Hi everyone. I have been experimenting with developing models that have a relatively expensive black-box likelihood function (a class of “generalized” drift diffusion models). When trying to sample larger, multilevel models, I have noticed that sampling slows down incredibly as the model in question becomes more “multilevel” (e.g. more levels in a factor and/or more factors that we want to model at once). With sufficiently large models, the computation time is too long to make experimentation at all practical (e.g. easily tens or even hundreds of hours for 1000 samples). I believe I’ve found at one significant culprit and wanted to raise it here.
For illustration purposes, suppose we have N observations; and in the data, suppose there is one factor (data column) that has M unique levels. Finally suppose that we want to estimate a model parameter \beta_m for each of the M levels; \beta \in \mathbb{R}^M. In effect, this means that the model will have M likelihood nodes, with the mth likelihood node corresponding to the subset of data observations where the data factor is equal to the mth factor level. Each likelihood node contributes an additive term to the pymc model’s logp().
What I have noticed is that the Slice sampler seems to compute the entire model logp every time it needs a logp calculation, despite the fact that it is a univariate sampling method (only modifying one model parameter at a time, keeping all other parameters fixed). It seems to me that when the sampler is working on \beta_m, it only really needs to be evaluating the likelihood logp from the mth likelihood node—all inputs to the other likelihood nodes are remaining fixed. With a speedy pymc model, this doesn’t seem to be much of an issue.

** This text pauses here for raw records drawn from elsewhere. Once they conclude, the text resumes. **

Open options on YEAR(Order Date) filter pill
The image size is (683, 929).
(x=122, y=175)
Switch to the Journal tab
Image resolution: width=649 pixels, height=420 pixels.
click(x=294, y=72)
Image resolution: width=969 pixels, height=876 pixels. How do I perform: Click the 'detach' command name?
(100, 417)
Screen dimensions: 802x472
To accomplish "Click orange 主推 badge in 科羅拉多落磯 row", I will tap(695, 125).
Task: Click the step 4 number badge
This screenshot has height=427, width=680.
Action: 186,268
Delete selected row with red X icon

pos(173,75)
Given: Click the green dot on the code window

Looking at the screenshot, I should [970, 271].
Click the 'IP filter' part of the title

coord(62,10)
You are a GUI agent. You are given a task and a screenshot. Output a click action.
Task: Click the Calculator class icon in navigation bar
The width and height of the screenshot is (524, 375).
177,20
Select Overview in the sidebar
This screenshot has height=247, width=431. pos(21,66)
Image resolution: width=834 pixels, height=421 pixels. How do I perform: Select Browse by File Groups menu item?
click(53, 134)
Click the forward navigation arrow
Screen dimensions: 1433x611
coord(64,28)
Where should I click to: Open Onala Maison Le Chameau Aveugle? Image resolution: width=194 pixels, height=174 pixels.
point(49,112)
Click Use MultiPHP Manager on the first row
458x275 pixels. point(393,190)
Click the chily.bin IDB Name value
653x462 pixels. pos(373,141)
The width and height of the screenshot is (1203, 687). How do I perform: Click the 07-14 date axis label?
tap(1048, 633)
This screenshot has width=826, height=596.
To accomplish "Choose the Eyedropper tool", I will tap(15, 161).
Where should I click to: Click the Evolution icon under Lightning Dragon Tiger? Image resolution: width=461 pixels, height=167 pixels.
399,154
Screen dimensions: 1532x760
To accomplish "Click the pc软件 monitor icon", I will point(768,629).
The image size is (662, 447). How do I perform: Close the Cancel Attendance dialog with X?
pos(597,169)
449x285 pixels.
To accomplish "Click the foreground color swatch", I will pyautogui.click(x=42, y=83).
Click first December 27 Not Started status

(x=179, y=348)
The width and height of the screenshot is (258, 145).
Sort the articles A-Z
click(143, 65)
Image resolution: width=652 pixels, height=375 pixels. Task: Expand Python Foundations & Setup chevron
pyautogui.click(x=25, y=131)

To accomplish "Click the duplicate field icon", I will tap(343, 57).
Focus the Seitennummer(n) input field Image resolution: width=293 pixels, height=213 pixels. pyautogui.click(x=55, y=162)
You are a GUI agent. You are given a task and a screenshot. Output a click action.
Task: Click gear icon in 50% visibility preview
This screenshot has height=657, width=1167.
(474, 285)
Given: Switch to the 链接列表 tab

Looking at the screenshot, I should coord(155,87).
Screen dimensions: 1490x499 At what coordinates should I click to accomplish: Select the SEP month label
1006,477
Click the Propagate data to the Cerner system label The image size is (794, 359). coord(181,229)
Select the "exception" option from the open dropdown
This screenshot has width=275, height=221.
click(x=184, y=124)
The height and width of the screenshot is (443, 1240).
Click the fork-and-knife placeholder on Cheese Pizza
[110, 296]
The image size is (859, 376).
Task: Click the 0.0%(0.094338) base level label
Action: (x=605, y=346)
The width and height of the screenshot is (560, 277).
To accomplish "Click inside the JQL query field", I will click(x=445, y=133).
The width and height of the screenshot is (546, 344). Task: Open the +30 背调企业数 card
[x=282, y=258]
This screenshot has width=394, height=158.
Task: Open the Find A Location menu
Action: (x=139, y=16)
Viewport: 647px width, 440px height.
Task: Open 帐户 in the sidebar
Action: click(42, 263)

But with an expensive likelihood function, the computational cost compounds noticeably. It is worth noting that the algorithm of the slice sampler makes this particularly pronounced, because it may compute logp() many times for for every univariate proposal.
I may be wrong, but I believe that this point can be restated succinctly using the concept of the Markov blanket: although the univariate sampler working on \beta_m only needs to calculate logps via a forward-pass through the Markov blanket of \beta_m, it calculates the logp of the entire graphical model. In some cases this can be highly redundant.
-
Does this sound correct?
- I have had to learn a good deal just to dig through the codebase and try to track the computation graph that the sampler is calling. I am still learning and could definitely have misunderstood something
.
- I have had to learn a good deal just to dig through the codebase and try to track the computation graph that the sampler is calling. I am still learning and could definitely have misunderstood something
-
Is it feasible to modify the pymc slice sampler to only perform the logp calculation using the relevant subset of the entire model graph? Feasible in terms of: statistically, is it sound; and practically, is it easy enough to do in pymc/aesara.
-
(More to the specific use case.) Does anyone have any other suggestions for me?
- Currently, I have hacked together a pretty sloppy caching mechanism that caches the logp outputs from each logp node, and uses the cached value if a likelihood node is given a parameter set identical to one that it has already seen. This has helped significantly, but has its limitations (cache isn’t shared across chains, introduces overhead, cache size is another tuneable parameter now).
- In very quick-and-dirty tests with smaller models, I haven’t found any other step methods in pymc that seem more promising for sampling these models compared to the slice sampler. But I would be open to suggestions if this particular case (costly likelihood functions, many parameters, but as far as I can tell, not too “pathological” posterior geometries) seems better-suited to some other tool in the pymc toolbox. I am wondering if it may be fruitful to spend some time experimenting with using emcee as a sampler for my models in pymc, since they can at least be massively parallelized — but obviously that’s a pain because I love the pymc models as they are, and know that emcee may not be well-suited to high-dimensional models.
Sorry for the chunky post. I do try to keep it precise… Anyways, thanks as ever!